Annie ate five pastries. The first bite dissolved in her mouth
in a rush of sugar and butter; after that, she hardly noticed the taste. She forgot to thank the servant when he poured her a second cup of chocolate. She set down her cup and found Page and the king both looking at her, the king with bemusement, Page with mortification and a hint of alarm.
“I trust you have found your accommodations satisfactory, Miss Trewitt?” the king said.
“Yes, Your Highness.” If he had not been so handsome, and not been the king, she might have told him he would be starving too if he'd had the doctor in charge of his meals.
“I am pleased to hear it.” He flicked his fingers at the servant, who disappeared through the mirrored door.
The king settled back in his chair and smiled broadly at Annie. “Your sister has not been very forthcoming about your reasons for visiting the palace, Miss Trewitt. May I indulge myself a moment in letting you know what I imagine?”
Annie nodded, realizing as she did so that he had not asked the kind of question that waited for an answer.

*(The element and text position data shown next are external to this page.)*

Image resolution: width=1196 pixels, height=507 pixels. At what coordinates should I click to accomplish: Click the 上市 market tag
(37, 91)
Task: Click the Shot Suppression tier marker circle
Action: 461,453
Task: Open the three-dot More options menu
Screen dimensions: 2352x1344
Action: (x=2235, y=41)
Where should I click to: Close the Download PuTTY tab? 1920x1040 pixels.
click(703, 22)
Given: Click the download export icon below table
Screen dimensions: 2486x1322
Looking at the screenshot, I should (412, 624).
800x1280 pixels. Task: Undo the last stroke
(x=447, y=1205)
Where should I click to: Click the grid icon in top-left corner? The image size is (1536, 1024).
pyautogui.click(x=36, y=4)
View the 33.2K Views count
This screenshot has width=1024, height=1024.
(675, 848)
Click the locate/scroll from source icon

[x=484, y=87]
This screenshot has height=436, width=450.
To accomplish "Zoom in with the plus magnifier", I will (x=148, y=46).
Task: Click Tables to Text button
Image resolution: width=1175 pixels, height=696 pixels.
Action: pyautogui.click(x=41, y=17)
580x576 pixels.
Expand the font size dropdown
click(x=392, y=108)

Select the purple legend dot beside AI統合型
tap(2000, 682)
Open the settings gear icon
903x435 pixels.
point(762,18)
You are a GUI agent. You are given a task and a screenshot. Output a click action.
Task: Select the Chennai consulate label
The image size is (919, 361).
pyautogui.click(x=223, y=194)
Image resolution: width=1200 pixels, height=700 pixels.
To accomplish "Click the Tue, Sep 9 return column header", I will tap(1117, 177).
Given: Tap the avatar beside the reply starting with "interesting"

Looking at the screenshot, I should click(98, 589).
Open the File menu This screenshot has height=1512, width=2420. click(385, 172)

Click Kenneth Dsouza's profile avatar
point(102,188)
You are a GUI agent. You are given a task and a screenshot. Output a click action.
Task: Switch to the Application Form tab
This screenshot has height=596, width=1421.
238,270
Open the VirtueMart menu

“I imagine you are here to do me great harm, Miss Trewitt. I imagine you have an army of kinderstalk waiting to rescue your sister from a most wicked king. Is that not what she has written you, in her many dozens of letters? Were they not all accounts of my great wickedness?” His hands had become clenched on the arms of the chair. He folded them in his lap and smiled more broadly than ever. “I imagine, Miss Trewitt, that at this very moment, you have merely to snap your fingers and summon that army of kinderstalk to your side. Am I wrong to imagine such things, when in all the history of Howland, so far as any of
my scholars can tell me, no person has survived an encounter with the kinderstalk such as yours, save, perhaps, your dear sister?”